Post

Ara Aşamalar

Değerli bir yoldaşım, X Platformu’nda Kürt meselesini ele aldığım bir yazının paylaşılması üzerinden bana yazmış: Bir röportajda “emek-sermaye çelişkisi dışındaki dolayımlar (laiklik, yurtseverlik gibi) yanlış ve esas gündemin yerini alıyor” şeklinde konuşmuştunuz, diyor. Buradan hareket ederek bana şunu soruyor: Eğer durum böyleyse Kürt meselesinin ele alınması da bir dolayım değil midir?

Öncelikle bu nazik ve üzerine düşünülmüş soru için çok teşekkür ediyorum. Solda tartışma kültürü çok azalmışken bu tutum son derece değerli. Bu vesileyle, bazı hususları anlatabilmek istiyorum.

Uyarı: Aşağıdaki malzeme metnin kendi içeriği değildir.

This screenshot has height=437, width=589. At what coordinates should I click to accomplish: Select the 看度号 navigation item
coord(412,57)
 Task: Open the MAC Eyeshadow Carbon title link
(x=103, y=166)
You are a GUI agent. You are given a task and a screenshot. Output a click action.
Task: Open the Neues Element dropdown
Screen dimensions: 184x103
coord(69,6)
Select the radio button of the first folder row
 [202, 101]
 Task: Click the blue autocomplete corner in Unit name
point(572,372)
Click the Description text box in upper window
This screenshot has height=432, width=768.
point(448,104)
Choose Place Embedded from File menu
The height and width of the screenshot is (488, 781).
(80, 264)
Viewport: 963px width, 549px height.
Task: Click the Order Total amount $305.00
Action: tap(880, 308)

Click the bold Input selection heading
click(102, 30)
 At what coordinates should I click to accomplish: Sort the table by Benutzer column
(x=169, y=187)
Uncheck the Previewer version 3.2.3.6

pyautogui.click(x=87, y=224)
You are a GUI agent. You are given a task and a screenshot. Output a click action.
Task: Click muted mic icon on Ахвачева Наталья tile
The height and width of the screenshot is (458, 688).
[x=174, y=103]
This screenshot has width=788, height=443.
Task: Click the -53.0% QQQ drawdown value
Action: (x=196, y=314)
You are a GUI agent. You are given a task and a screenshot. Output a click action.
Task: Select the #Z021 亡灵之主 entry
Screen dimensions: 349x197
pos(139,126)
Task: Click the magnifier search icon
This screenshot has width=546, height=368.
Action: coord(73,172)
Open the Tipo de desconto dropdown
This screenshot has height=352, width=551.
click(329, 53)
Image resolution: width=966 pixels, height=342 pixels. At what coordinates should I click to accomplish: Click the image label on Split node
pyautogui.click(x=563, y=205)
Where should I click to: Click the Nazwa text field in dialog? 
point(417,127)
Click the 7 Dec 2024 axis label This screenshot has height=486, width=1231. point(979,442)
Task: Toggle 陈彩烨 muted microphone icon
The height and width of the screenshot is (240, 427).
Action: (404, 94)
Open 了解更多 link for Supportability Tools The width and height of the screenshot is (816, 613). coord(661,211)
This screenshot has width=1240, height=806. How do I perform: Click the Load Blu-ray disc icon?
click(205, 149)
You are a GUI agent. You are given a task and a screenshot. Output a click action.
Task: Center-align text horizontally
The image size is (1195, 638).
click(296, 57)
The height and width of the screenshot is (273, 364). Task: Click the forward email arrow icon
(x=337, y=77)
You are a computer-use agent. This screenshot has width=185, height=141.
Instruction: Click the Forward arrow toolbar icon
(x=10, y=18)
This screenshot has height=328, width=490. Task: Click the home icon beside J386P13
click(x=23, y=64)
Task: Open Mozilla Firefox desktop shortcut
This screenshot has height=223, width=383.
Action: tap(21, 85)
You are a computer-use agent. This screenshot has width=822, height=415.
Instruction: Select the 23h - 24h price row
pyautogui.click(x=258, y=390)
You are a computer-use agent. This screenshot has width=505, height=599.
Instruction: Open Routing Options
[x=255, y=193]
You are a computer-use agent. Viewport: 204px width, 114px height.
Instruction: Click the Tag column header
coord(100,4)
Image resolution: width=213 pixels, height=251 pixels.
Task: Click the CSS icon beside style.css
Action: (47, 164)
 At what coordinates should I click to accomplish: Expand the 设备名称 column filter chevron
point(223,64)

Dolayımların ya da ara aşamaların ötesinde, bir emekçi iktidarının hedeflenmesi, onu hedefleyeni doğrudan doğruya sosyalizmi savunmak konumuna getirir. Şöyle ki; 1917 Şubat Devrimi yaşanmıştır ama sizin Geçici Hükümet’i değil, “Bütün iktidar sovyetlere” diyerek sovyet iktidarını savunmanız gerekir. Böyle yapılmasaydı, Geçici Hükümet “aşaması” savunulmaya devam edilirdi ve bu da sermaye sınıfının iktidarını tahkim etmek sonucunu yaratırdı. Kodlamak gerekirse, burada Kerenski’nin Geçici Hükümet’i bir ara aşamadır ve bunun esas hedef olduğu iddia edilemez. Örneğin cumhuriyetin kazanımlarını savunmak önemlidir ama bu ana hedef olarak varsayılamaz. Mevcut cumhuriyet, kazanımlarının da devam etmesi kaydıyla daha demokratik olabilir ama bu tablo sınıfsal bir iktidar değişikliğini anlatmaz.

Biz, işçi sınıfının iktidarını da savunuyoruz. Bu işçi sınıfıyla olumlu ilişkiler içinde olduğunu söyleyen diğer akımlardan bizi ayırıyor. Çünkü herhangi bir sendika da işçi sınıfıyla iyi ilişkiler içinde olabilir ama bu onun bir iktisadi koşulları değiştirme hedefine sahip olduğunu göstermez. İktidar değişikliği hedefi, soyut olarak parti literatüründe yazılı olmasının ötesinde; somut ve güncel olarak şekillendirilmeli.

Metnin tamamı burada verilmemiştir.